Hi, I’m blue and what follows reads as boring, but for me it really bad.
One of my ocd problems is that I fear hurting others. I’ve had this problem on and off since I was a child. I am 65 now.
Two weeks ago I decided to make chicken soup in the crockpot. For my husband and I, and to give to our son to take home for himself and grandson.
I’ve done this before but never without ocd thoughts, and often I don’t do such things because I just can’t deal with the anxiety.
Anyway, I started to make the soup. I had nearly finished preparation and put in chicken last, I thought one piece maybe, possibly, might not have looked the right colour. I went back and forth in my mind, unable to convince myself that the chicken was fine and ended up throwing it all out, and then scrubbed all the places the chicken could have, maybe, might have touched including the fridge even though chicken had been well wrapped in plastic etc..
The following week I was determined to make some stew my son likes and was able to cook it and give it to him to take home -ocd thoughts were there but I persisted.
A week later I challenged myself and made the chicken soup for them once more and it was all a success too, despite ocd thoughts which are so exhausting.
Yesterday I made chicken soup with all the ocd thoughts, sent son home with some, cleaned up, stacked dishwasher and put leftovers in fridge for husband.

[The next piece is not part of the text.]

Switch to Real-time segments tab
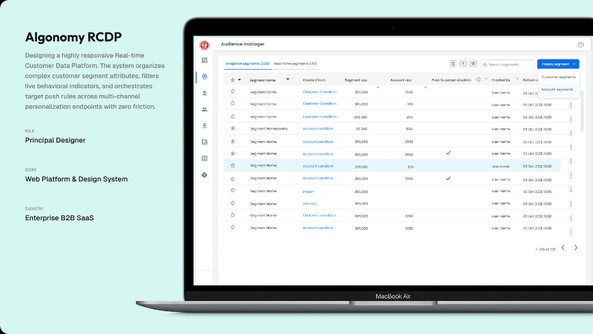593x334 pixels. [x=295, y=63]
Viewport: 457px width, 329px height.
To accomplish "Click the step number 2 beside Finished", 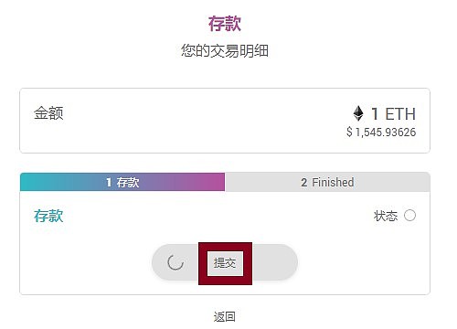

Some hours later, at quite a late hour, I went to unpack dishwasher but discovered the glass lid of crockpot had shattered into thousands of pieces. I started clean up, and while doing so I started to worry that maybe the lid had broken a little bit while in use, and I hadn’t noticed, and sent son home with soup full of shattered tempered glass. They would have eaten and gone to sleep, and I knew I shouldn’t ring them anyway as part of me knows that no, it did not happen, but other part of me was convinced they were going to die from my soup.
I cleaned kitchen in places glass pieces could not have really gotten. Worrying/terrified all the time about son and grandson. it took me over 3 hours to clean it, do things repeatedly because I didn’t do it right the first time etc
All last night I barely slept, had high anxiety, ended up with a dreadful migraine -I get them anyway but this one was very bad.
I decided I’m done trying, won’t cook again. But, anything I do for others involves this fear of accidentally, carelessly causing them harm. I’m exhausted.